----- Extract

My PhD in London

Alex Polise
15 min readSep 10, 2019

I landed in London five years ago today at 7 o’clock in the morning.

Eight hours before that, my mom dropped me off at the airport. It was the afternoon in Washington D.C. We’d gotten too close to the airport too early and spent an hour drinking iced coffee in a furniture shop in a strip mall somewhere in Maryland.

My mom parked the car at short term parking so that she could come inside with me. We spent a long time hanging out just before the security check and took this photo:

I was wearing blue nail polish. I had a flight playlist prepared called boatride. I bought one of those masks that covers your eyes. I kissed my mom goodbye, turned away and started sobbing.

I was pretty afraid. I had only ever been away from home for months at a time. I had always lived my life knowing that I could come home and stare out the half moon shaped window in my childhood room. What’s more, I’d never been to London (or the UK for that matter) and was going there mostly because some boy I kissed in Spain told me that London was a great place and that I had to check it out¹.

----------
----- Dataset excerpt

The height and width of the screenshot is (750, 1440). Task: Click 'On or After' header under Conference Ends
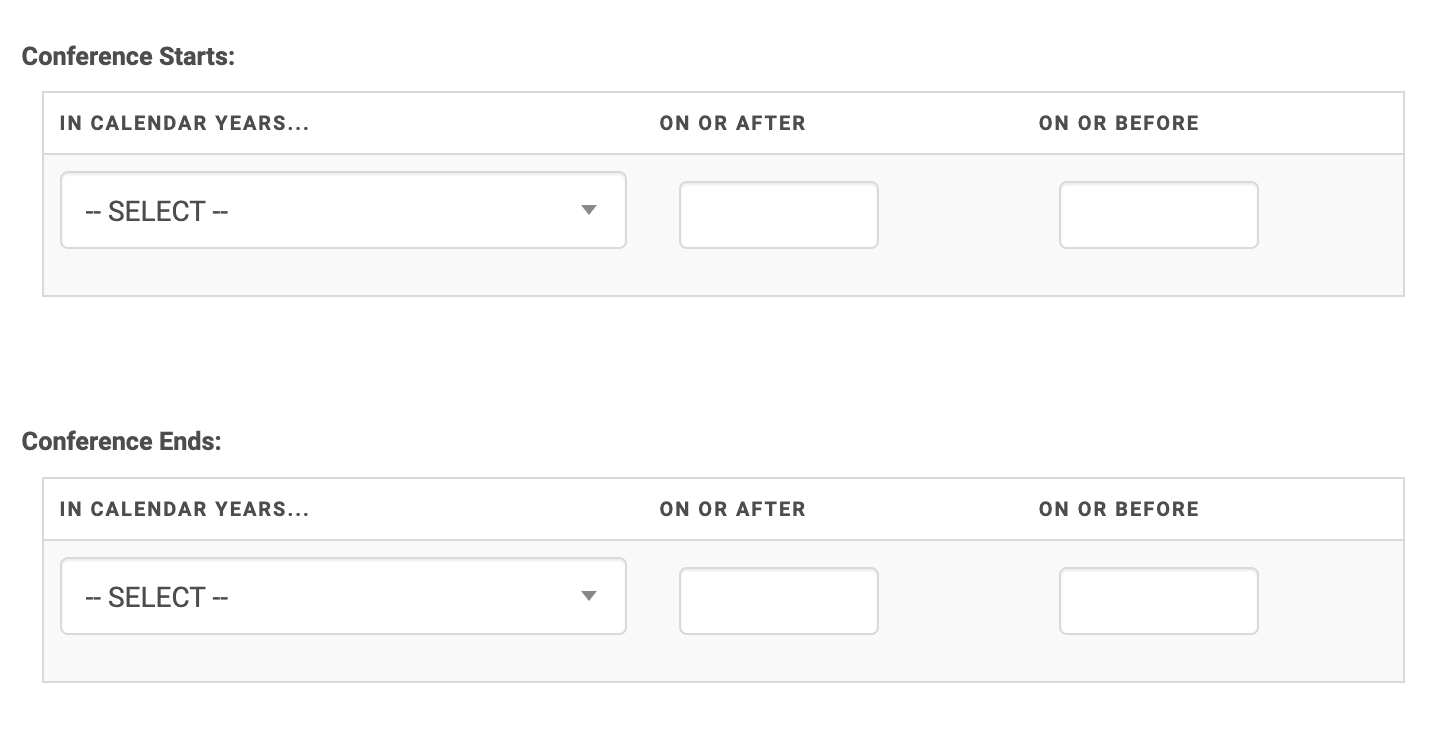click(x=732, y=509)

----------

● **Task requirements**
A) According to the London PhD essay, at what time of day did the writer land in London?
B) Continue the London PhD essay from its final sentence onward.
The data has no connection to the London PhD essay.

● **Task-by-task answers**
A) At 7 o'clock in the morning.

B)
For the first year, I was living in a flat with very few windows and no living room with seven other people, four of whom didn’t speak English and several of whom I never even met.

My bedroom had two whole walls in it that were covered with moldy spots that got all over my clothes and shoes. My roommates taped KEEP OUT OF OUR CABINETS signs on what were, I suppose, their cabinets in the kitchen. I didn’t understand how to get the heating to work and I spent my nights wrapped in a blanket, eating rationed Belvita biscuits and hoping that none of my roommates came home².

Despite my flat being close to uninhabitable, I spent my days and nights out around the wealthiest people in all of the UK. Just like in college, everyone I met had at least one secret about their life that made them extraordinary.

Being an ordinary international student whose parents weren’t the CEO of anything but book club made me feel self conscious. I spent a lot of time buying clothes that would make me fit in with the fabric of Kensington & Chelsea. I wanted to look like I’d always lived in a city and like there was nothing remarkable about London to me.

That couldn’t have been farther from the truth, though. Everything about London was so new that anything blew my mind. I would take photos while still walking and think Genius, I must post that.

An example of that is this photo, taken in Notting Hill:

There was no time for interesting captions or stopping — I had to keep walking around and soaking in the architecture and the way that everything was so British. My friend Amanda and I would mimic the checkout computer when it said Thank you for shopping at Waitrose and talked endlessly about all of the small differences between us and them and this and America.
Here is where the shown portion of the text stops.